Ordinary Germans have been pitching in lately to help refugees. Many went over the weekend to Munich's main station, bringing everything from water to toiletries, as trains with refugees arrived. On Sunday, police tweeted that no more donations were needed at the station, then called for people to donate men's clothing and shoes to a city refugee shelter. Within three hours, no more of those were needed either.
Chancellor Angela Merkel says she is "proud and grateful to see how countless people in Germany are reacting to the arrival of the refugees."
These days, politicians stress that the boat isn't full — in fact, it threatens to get worryingly empty due to a demographic crisis brought on by a low birth rate. Increasingly, leaders portray the wave of migrants as an opportunity for Europe's biggest economy. As it stands, deaths outpace births, and the government's statistical office said earlier this year that it expects the population of 80.8 million to shrink by a tenth or more by 2060.

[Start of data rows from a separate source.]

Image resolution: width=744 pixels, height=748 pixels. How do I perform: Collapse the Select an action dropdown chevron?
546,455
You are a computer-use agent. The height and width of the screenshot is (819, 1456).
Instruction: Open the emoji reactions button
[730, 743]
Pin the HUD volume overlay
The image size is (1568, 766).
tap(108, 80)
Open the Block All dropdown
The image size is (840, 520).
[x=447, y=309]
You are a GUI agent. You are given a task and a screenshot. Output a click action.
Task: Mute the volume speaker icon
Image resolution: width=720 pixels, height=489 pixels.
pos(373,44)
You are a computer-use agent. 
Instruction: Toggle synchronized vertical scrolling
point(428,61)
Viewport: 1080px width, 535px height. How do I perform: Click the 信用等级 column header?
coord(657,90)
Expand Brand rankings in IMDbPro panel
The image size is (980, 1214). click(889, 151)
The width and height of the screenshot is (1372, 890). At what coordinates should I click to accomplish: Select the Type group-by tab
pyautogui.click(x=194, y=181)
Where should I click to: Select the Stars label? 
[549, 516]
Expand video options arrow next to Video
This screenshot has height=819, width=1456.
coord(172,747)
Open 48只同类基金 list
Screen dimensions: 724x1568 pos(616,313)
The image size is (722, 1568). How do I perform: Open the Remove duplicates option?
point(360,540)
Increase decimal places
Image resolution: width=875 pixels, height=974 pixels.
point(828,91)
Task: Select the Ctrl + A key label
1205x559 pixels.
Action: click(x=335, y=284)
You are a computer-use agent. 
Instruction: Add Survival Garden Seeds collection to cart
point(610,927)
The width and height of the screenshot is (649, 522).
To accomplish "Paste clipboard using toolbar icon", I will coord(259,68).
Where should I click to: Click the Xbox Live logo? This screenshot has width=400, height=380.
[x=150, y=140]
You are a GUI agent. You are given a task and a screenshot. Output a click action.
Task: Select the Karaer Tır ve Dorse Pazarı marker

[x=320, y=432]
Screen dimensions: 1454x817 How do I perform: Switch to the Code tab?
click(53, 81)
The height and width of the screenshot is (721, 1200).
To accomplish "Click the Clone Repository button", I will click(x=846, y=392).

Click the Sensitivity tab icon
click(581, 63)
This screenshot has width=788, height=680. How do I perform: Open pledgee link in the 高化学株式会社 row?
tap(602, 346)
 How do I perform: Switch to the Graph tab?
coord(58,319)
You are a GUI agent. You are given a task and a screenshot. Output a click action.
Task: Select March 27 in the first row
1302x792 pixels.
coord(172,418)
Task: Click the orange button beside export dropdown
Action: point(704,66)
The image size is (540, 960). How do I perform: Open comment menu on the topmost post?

"We are a country of immigration. We need people. We need young people. We need immigrants," Interior Minister Thomas de Maiziere told visitors to a recent government open day event. "All of you know that, because we have too few children."
Oliver Junk, the mayor of Goslar in central Germany, has drawn attention by saying that his town of 50,000 — with a dwindling population and empty housing — could take in more refugees. He argues that "towns like Goslar have no chance without a long-term influx" of people.
De Maiziere's description of Germany as a "country of immigration" would have been hard to imagine from a leading conservative politician only 15 years ago.
A bitter 1999 state election campaign centered on a conservative drive against allowing dual citizenship for many residents with foreign roots. The following year, an unsuccessful candidate to be governor of Germany's most populous state used the slogan "Kinder statt Inder," or "children, not Indians" to argue that Germany should step up its own education rather than bring in foreign computer experts.
Politicians' response to rising asylum applications in the 1990s was "too many are coming, we'll solve the problem by limiting the right to asylum, then it's dealt with and everyone can sleep easy," said Orkan Kosemen, an expert on integration at the Bertelsmann Foundation think-tank. When refugee centers were attacked at the time, there were candlelight vigils and help campaigns but "the majority was indifferent," he said.
An immigration law approved in 2004 sought to balance Germany's need to attract qualified migrants with concerns about matters such as their integration, mandating government-funded German language and civics courses for newcomers.